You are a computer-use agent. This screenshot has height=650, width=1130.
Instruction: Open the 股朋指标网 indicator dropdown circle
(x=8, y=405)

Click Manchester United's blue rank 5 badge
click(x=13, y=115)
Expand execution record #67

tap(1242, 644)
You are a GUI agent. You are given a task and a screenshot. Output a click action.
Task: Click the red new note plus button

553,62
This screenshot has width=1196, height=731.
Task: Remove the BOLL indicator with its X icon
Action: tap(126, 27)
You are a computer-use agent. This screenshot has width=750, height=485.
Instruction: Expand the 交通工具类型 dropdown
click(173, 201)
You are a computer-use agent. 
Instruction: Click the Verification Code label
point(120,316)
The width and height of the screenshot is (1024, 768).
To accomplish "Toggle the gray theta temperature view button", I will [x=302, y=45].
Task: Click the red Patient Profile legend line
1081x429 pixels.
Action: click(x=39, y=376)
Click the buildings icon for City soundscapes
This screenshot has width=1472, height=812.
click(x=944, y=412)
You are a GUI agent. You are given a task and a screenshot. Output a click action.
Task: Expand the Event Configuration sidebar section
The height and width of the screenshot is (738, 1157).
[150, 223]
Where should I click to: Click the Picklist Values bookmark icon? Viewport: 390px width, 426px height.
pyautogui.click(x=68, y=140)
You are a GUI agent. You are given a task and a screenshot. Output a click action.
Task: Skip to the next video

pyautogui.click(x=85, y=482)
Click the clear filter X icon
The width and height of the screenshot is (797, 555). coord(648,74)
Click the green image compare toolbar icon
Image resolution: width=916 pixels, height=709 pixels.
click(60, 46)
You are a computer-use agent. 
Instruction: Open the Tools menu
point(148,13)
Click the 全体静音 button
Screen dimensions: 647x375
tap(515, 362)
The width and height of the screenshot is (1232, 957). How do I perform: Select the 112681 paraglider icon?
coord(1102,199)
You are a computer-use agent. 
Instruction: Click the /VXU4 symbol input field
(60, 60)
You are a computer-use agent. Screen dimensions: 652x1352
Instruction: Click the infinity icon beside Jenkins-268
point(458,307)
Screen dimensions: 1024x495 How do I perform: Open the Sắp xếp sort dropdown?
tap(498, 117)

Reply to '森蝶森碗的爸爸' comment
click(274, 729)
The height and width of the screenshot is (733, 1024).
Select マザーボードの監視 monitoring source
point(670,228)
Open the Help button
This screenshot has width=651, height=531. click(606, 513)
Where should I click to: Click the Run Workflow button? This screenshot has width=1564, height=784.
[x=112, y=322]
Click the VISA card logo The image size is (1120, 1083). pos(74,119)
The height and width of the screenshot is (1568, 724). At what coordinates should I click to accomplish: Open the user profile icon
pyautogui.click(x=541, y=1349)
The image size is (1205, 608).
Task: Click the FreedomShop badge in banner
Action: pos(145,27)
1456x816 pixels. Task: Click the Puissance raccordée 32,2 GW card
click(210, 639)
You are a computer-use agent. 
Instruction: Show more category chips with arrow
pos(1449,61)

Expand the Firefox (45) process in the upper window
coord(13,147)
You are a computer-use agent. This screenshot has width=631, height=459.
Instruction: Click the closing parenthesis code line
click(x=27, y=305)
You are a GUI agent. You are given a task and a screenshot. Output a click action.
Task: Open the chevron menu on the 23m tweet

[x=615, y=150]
====
Go through the entries above and restate each one exactly.

Result of this task:
You are a computer-use agent. This screenshot has height=650, width=1130.
Instruction: Open the 股朋指标网 indicator dropdown circle
(x=8, y=405)

Click Manchester United's blue rank 5 badge
click(x=13, y=115)
Expand execution record #67

tap(1242, 644)
You are a GUI agent. You are given a task and a screenshot. Output a click action.
Task: Click the red new note plus button

553,62
This screenshot has width=1196, height=731.
Task: Remove the BOLL indicator with its X icon
Action: tap(126, 27)
You are a computer-use agent. This screenshot has width=750, height=485.
Instruction: Expand the 交通工具类型 dropdown
click(173, 201)
You are a computer-use agent. 
Instruction: Click the Verification Code label
point(120,316)
The width and height of the screenshot is (1024, 768).
To accomplish "Toggle the gray theta temperature view button", I will [x=302, y=45].
Task: Click the red Patient Profile legend line
1081x429 pixels.
Action: click(x=39, y=376)
Click the buildings icon for City soundscapes
This screenshot has width=1472, height=812.
click(x=944, y=412)
You are a GUI agent. You are given a task and a screenshot. Output a click action.
Task: Expand the Event Configuration sidebar section
The height and width of the screenshot is (738, 1157).
[150, 223]
Where should I click to: Click the Picklist Values bookmark icon? Viewport: 390px width, 426px height.
pyautogui.click(x=68, y=140)
You are a GUI agent. You are given a task and a screenshot. Output a click action.
Task: Skip to the next video

pyautogui.click(x=85, y=482)
Click the clear filter X icon
The width and height of the screenshot is (797, 555). coord(648,74)
Click the green image compare toolbar icon
Image resolution: width=916 pixels, height=709 pixels.
click(60, 46)
You are a computer-use agent. 
Instruction: Open the Tools menu
point(148,13)
Click the 全体静音 button
Screen dimensions: 647x375
tap(515, 362)
The width and height of the screenshot is (1232, 957). How do I perform: Select the 112681 paraglider icon?
coord(1102,199)
You are a computer-use agent. 
Instruction: Click the /VXU4 symbol input field
(60, 60)
You are a computer-use agent. Screen dimensions: 652x1352
Instruction: Click the infinity icon beside Jenkins-268
point(458,307)
Screen dimensions: 1024x495 How do I perform: Open the Sắp xếp sort dropdown?
tap(498, 117)

Reply to '森蝶森碗的爸爸' comment
click(274, 729)
The height and width of the screenshot is (733, 1024).
Select マザーボードの監視 monitoring source
point(670,228)
Open the Help button
This screenshot has width=651, height=531. click(606, 513)
Where should I click to: Click the Run Workflow button? This screenshot has width=1564, height=784.
[x=112, y=322]
Click the VISA card logo The image size is (1120, 1083). pos(74,119)
The height and width of the screenshot is (1568, 724). At what coordinates should I click to accomplish: Open the user profile icon
pyautogui.click(x=541, y=1349)
The image size is (1205, 608).
Task: Click the FreedomShop badge in banner
Action: pos(145,27)
1456x816 pixels. Task: Click the Puissance raccordée 32,2 GW card
click(210, 639)
You are a computer-use agent. 
Instruction: Show more category chips with arrow
pos(1449,61)

Expand the Firefox (45) process in the upper window
coord(13,147)
You are a computer-use agent. This screenshot has width=631, height=459.
Instruction: Click the closing parenthesis code line
click(x=27, y=305)
You are a GUI agent. You are given a task and a screenshot. Output a click action.
Task: Open the chevron menu on the 23m tweet

[x=615, y=150]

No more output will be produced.